He doesn't miss a beat controlling his diabetes.
Musician, producer, and American Idol judge Randy Jackson is a well-known name in the music world. He has played bass guitar with such musical legends as jazz violinist Jean Luc Ponty, the pop-rock band Journey, and many others. And he's produced hit records for Mariah Carey and Whitney Houston.
While millions may know his name and face, they probably don't know he has type 2 diabetes. However, because of his celebrity, Jackson feels that he can—and should—make a difference by telling others about the dangers of diabetes. "I know first hand what it's like to live with the disease and how it affects your life," he says. "This is why it's so important for me to get the word out about type 2 diabetes and its connection with cardiovascular disease."
Jackson was caught off guard when he was diagnosed. In his mid-40s at the time, he had a family history of diabetes, but didn't realize that it was to blame for his feeling so tired and being dehydrated. The Louisiana native decided he needed to make some major changes for a healthier lifestyle.

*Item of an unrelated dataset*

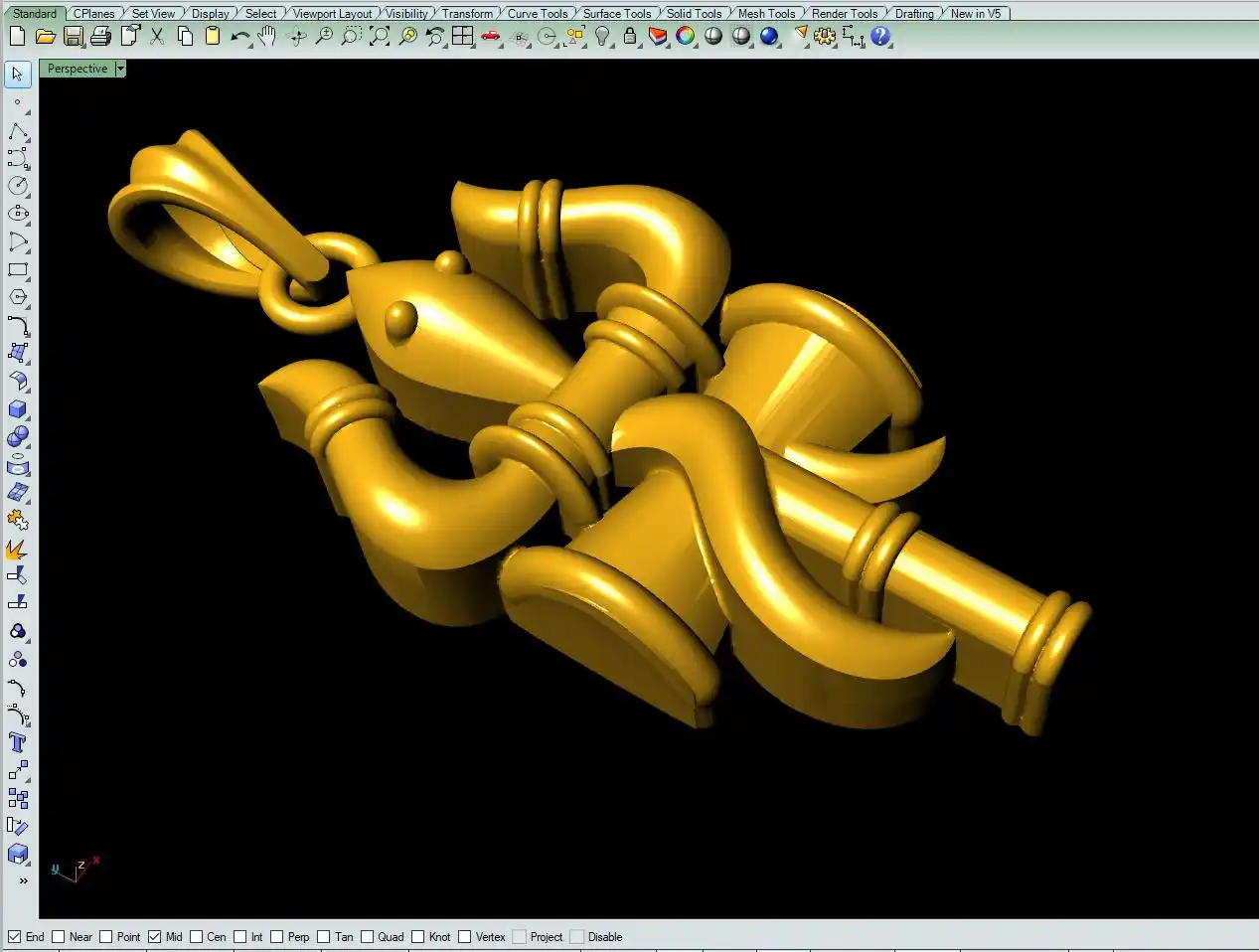
Task: Uncheck the Mid osnap checkbox
Action: click(154, 937)
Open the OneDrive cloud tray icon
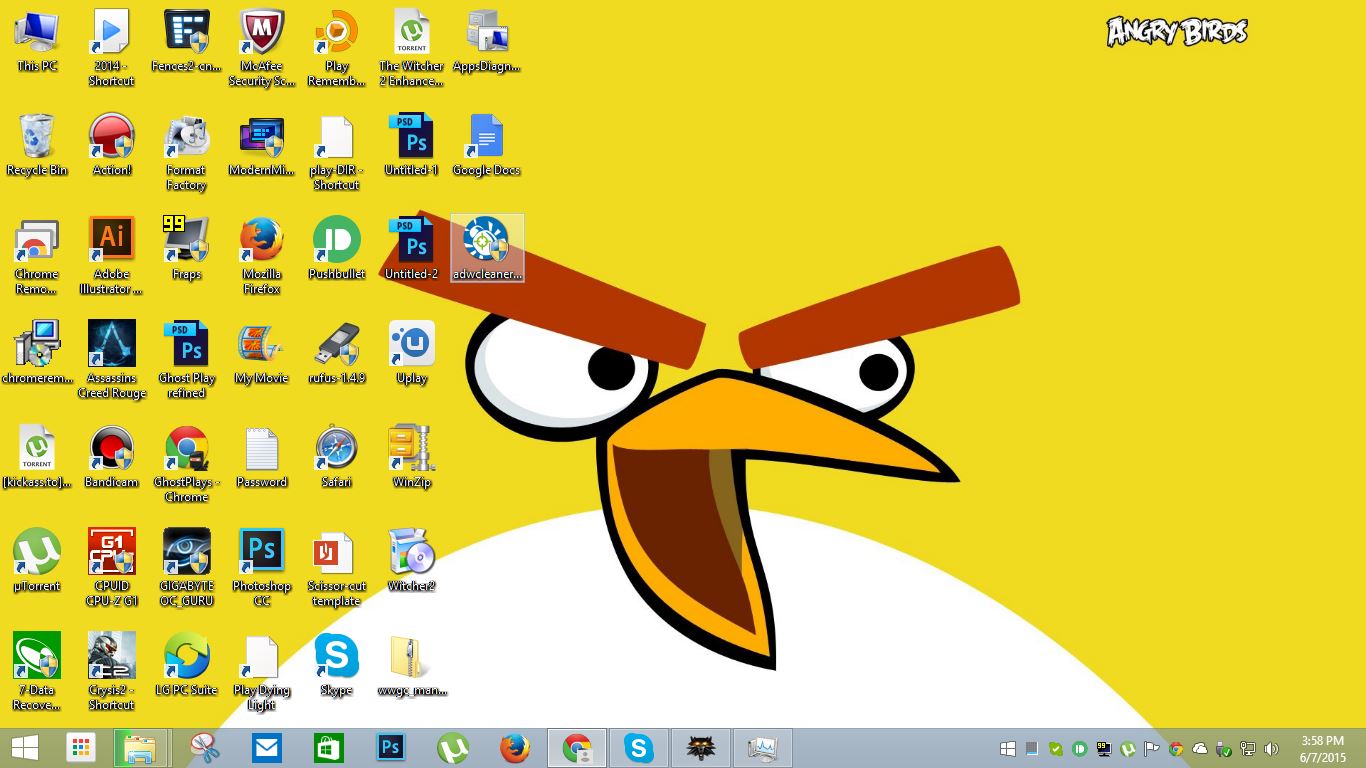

"When I found out that I had type 2 diabetes, I was like, 'Wow,' I have a serious disease. It not only had a physical, but also an emotional impact on me." He understands how hard it may be for people to make the necessary crucial lifestyle changes diabetes demands. "It was hard to change my eating habits because food for me is emotional—I often found comfort in eating food that happened to be unhealthy."
"Today, I know that regular checkups with a doctor, healthy food choices, and an active lifestyle are extremely important for managing type 2 diabetes."
Jackson, the proud father of three children, worked with his doctor to create a plan of diet and exercise to help control his blood sugar levels. And gastric bypass surgery in 2004 helped him to shed over 100 pounds, which he has managed to keep off.
"Today, I know that regular checkups with a doctor, healthy food choices, and an active lifestyle are extremely important for managing type 2 diabetes. There is no magic cure, and it's not always easy. But I believe everyone has the potential to take charge and manage the disease in his or her own way. I am living proof that type 2 diabetes can be managed. In fact, taking charge of my lifestyle and making a change to be healthier has made me a stronger, happier person."
To leverage his celebrity to promote diabetes research, Jackson has partnered with the American Heart Association in a program called "The Heart of Diabetes," which teaches people to pay attention to the early warning signs of diabetes—and seek medical help.